You’ve put yourself through your paces with marathon training, got yourself prepped with all the necessary kit and probably even checked out the weather to make sure you’re ready for whatever the sky might throw in your direction. But have you set yourself up with a plan of recovery?

With the much-anticipated London marathon in just a few days we thought we’d share with you the best tips for replenishing your body after all that hard work. We spoke with Virgin Active UK’s running specialist, Alex Rahim, to find out his top strategies for recovery.

1. Eating after the marathon

After 26.2 gruelling miles you’ll definitely have worked up an appetite and in fact eating as soon as possible after the marathon is vital after the stress your body’s been put under. ‘Ensure that your diet contains lots of protein, fats and carbohydrates for good recovery,’ Alex says. ‘Do your best to have high-quality foods – if you have low-grade food growing in dirty soil or with poor substances then this’ll leak into your system, too, meaning the body won’t be able to function as efficiently.’
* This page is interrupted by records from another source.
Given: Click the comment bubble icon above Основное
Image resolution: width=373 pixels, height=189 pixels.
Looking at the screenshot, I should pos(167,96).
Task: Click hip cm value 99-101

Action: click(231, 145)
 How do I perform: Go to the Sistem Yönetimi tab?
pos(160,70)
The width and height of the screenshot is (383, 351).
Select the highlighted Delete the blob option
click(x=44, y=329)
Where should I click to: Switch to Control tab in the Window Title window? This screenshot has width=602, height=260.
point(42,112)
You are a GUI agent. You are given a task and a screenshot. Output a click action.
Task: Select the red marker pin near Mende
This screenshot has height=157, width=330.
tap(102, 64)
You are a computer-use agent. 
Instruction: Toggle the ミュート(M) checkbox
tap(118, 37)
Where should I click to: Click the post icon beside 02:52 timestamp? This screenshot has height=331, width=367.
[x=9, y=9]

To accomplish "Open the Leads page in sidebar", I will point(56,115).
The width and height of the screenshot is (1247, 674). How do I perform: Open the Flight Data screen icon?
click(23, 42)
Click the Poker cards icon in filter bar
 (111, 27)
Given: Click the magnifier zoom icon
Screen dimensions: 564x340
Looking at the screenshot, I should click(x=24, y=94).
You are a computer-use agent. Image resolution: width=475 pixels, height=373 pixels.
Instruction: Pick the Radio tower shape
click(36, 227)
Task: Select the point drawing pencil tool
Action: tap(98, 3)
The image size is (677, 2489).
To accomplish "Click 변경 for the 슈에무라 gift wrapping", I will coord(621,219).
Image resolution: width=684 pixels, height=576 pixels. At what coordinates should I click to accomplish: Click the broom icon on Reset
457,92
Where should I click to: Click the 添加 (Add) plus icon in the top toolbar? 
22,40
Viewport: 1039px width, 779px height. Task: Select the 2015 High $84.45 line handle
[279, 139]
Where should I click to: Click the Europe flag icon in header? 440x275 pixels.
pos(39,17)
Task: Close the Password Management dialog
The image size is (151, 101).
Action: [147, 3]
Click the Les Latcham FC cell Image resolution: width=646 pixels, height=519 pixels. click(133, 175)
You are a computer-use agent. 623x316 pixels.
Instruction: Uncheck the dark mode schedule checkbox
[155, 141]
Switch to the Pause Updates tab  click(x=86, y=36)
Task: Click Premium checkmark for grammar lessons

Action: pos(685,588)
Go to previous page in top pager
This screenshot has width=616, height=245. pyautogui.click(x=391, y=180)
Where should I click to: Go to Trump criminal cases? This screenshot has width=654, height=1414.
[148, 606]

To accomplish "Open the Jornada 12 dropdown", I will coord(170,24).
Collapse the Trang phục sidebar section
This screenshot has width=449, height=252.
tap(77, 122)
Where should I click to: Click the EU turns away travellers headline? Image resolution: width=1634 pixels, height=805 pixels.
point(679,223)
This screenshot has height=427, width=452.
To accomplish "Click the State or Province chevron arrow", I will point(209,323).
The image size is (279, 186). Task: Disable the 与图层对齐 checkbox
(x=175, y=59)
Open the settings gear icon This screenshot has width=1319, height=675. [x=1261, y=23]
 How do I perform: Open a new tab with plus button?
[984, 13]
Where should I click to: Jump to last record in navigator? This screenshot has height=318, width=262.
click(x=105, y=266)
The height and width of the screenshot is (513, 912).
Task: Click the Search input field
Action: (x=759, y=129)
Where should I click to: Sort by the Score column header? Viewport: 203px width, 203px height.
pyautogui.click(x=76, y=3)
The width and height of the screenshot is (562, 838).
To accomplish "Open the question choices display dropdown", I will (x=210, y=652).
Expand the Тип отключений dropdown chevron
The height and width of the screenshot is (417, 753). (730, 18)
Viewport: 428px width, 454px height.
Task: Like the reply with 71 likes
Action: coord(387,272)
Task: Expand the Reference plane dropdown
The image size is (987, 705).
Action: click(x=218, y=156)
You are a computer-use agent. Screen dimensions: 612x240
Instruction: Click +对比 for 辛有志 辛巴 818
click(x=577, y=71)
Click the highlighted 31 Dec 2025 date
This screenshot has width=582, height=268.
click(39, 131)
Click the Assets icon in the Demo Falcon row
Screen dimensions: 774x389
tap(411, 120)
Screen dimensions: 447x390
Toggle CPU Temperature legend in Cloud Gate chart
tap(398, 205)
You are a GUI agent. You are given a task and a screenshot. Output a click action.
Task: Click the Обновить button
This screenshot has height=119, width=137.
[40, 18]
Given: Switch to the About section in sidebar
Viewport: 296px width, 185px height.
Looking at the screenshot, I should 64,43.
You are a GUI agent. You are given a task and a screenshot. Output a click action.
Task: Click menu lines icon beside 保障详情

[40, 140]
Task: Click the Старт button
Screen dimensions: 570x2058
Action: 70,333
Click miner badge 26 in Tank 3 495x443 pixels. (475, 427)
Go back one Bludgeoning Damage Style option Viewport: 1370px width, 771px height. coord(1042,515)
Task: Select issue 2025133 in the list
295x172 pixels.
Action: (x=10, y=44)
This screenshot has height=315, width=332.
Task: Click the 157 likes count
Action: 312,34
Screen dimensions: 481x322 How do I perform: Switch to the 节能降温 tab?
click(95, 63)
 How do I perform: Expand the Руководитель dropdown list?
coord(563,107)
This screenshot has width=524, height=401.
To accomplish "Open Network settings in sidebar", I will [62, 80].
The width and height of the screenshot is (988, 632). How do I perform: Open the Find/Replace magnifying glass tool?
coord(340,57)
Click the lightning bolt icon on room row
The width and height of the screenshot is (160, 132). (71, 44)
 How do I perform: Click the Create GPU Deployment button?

2. When to start running again

Maybe not the answer you were expecting, Alex explains how soon you can start training again after the Marathon: ‘As soon as possible as this’ll help flush out waste products from the system and help reduce stiffness. Light runs and general movement are highly encouraged. It’s easy to become a bit lazy and just want to relax, but this makes the soreness worse and slows recovery.’

3. Recommended exercise post-marathon

Once the marathon is finished, you’ll be able to get back to your regular exercise routine as soon as you like. ‘Running should not only be present in your program alone,’ advises Aex. ‘You should still have strength training, corrective exercise, core work and some form of stretching at least (whether that’s foam rolling or yoga). This will help you reach your full potential.’

4. Ice baths, massages and stretching

What should you do immediately after you’ve finished the marathon? A celebratory drink we hope! But Alex recommends three treatments for initially soothing your well worked-out limbs:
– Ice baths are important for reducing inflammation.
Massage will also aid in flushing out those waste products.
– Stretching should be done for a prolonged period of time but you must be aware that due to heightened metabolic responses from exercise you won’t get the true benefits, so stretching again at night just before bed is also recommended as this stimulates a different part of the nervous system.

5. Adjusting your diet

There’s a lot of confusion with topping up calorie intake when exercising. After all those marathon miles, will we need to pack our bodies back up with food for the following few days? Alex explains that a few days after the lengthy event, you might find that hunger is increased, so you’ll need to eat accordingly. ‘If your level of exercise decreases dramatically, you won’t need to be fuelling the body with as much food,’ he explains. ‘A lot of people are out of balance with diet on a regular day and this will be true when training for a marathon too. Yes, your calorie intake should increase when training but not necessarily if your daily calorie consumption is already high. Also ensure that the right type of calories are being consumed, and that foods are of a high quality and high in nutrients.’